Over 30,000 Americans die every year of firearm-related injuries, and this number is continuing to rise. In 2017 approximately 40,000 died from a gun injury, a 2.9% increase from 2016. In comparison, deaths related to motor vehicle collisions have fallen, decreasing from one year to the next. Firearm-related deaths now outnumber motor-vehicle deaths for the first time in some states. In the past, the approach to gun violence and other crimes focused on increased law enforcement presence and policing. Public health interventions focused on improving social support for hard-hit communities were rare.

Poverty has long been seen as one of the biggest risk factors for violent victimization and firearm-related-crimes. In 2018, those in households with an income under $25,000 a year were almost twice as likely to be victims of violent crimes as those with incomes of $25,000-$49,000. And those living below the poverty line were more likely to be victims of gun-related crimes.

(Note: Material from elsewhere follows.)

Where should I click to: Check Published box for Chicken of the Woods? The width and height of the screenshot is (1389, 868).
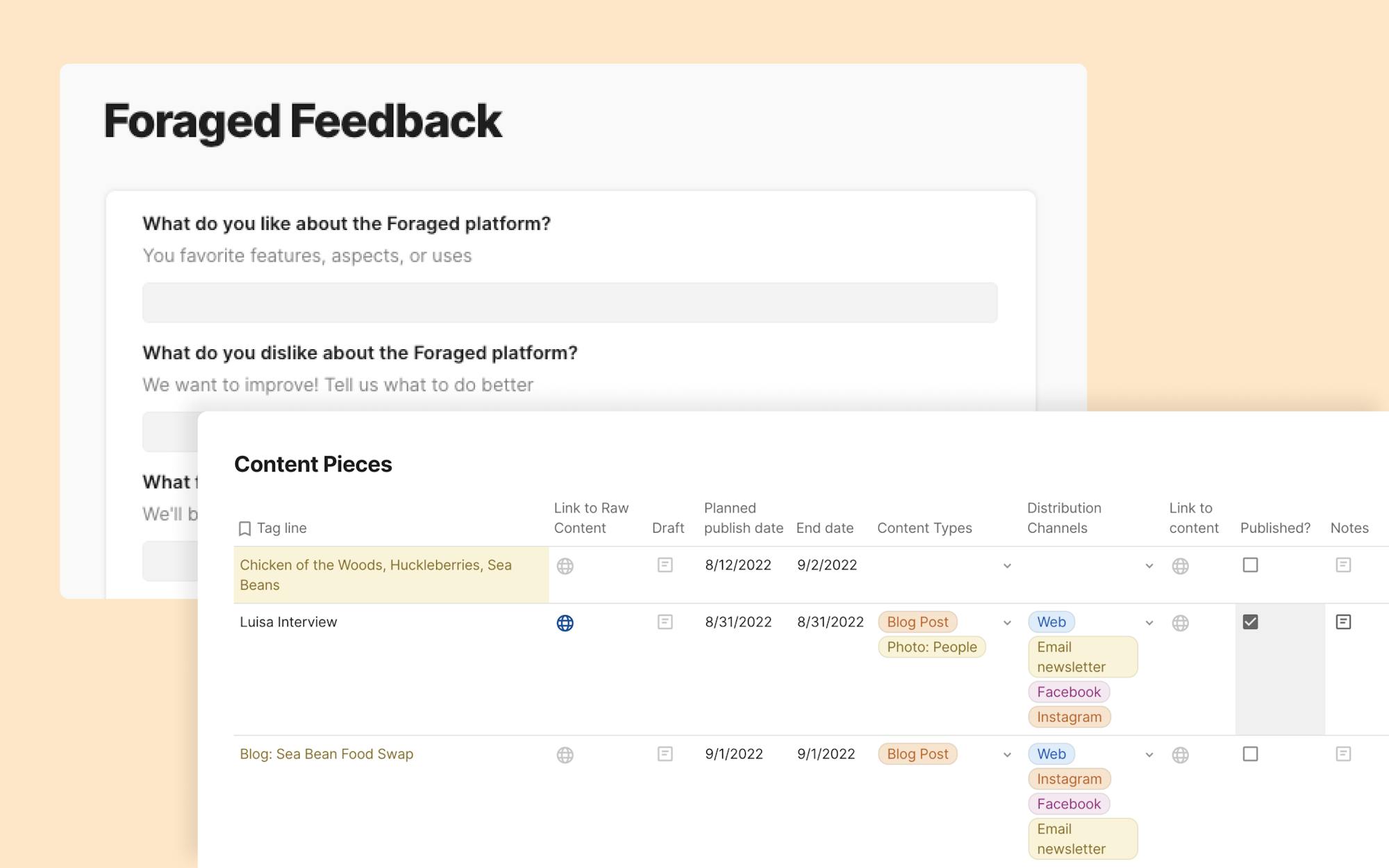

In 2018, those in households with an income under $25,000 a year were almost twice as likely to be victims of violent crimes as those with incomes of $25,000-$49,000.


The association between socioeconomic status and violent crimes is well-known but can be difficult to quantify objectively. We used the Area Deprivation Index (which measures social deprivation based on poverty, education, housing, and employment) in conjunction with geographic information systems to create a map showing the extent of social deprivation in each neighborhood in Duval County, Florida. Onto that same map, we plotted the number of people who gunshot wounds sought care from a nearby level-one trauma center.

We found a strikingly consistent positive correlation between social deprivation as measured by the ADI and the number of gunshot wounds sustained in those areas. On the map, the extent of area social deprivation is represented by the dark purple shading, and each dot represents the location where a shooting injury occurred. The correlation between social deprivation and gun injuries is represented by the dense clusters of dots sustained in the dark purple areas with the highest ADI scores.

Similarly, the graph shows the strong correlation between social deprivation and the likelihood of a violent crime resulting in a gunshot wound requiring treatment at a level one trauma center. The areas with the highest rates of gunshot wounds sustained per 100,000 residents were almost exclusively areas with the highest ADI scores. This is shown as an upward curve where the points that are highest on the y axis are largely farthest to the right on the x axis.

Our findings suggest that the solution to decreasing gun-related injury and death could at least partially lie in alleviating the risk factors that lead to social deprivation. This might include projects aimed at improving public schools, increasing access to higher education for adults, addressing housing insecurity, and other interventions aimed at increasing social support in high-risk communities.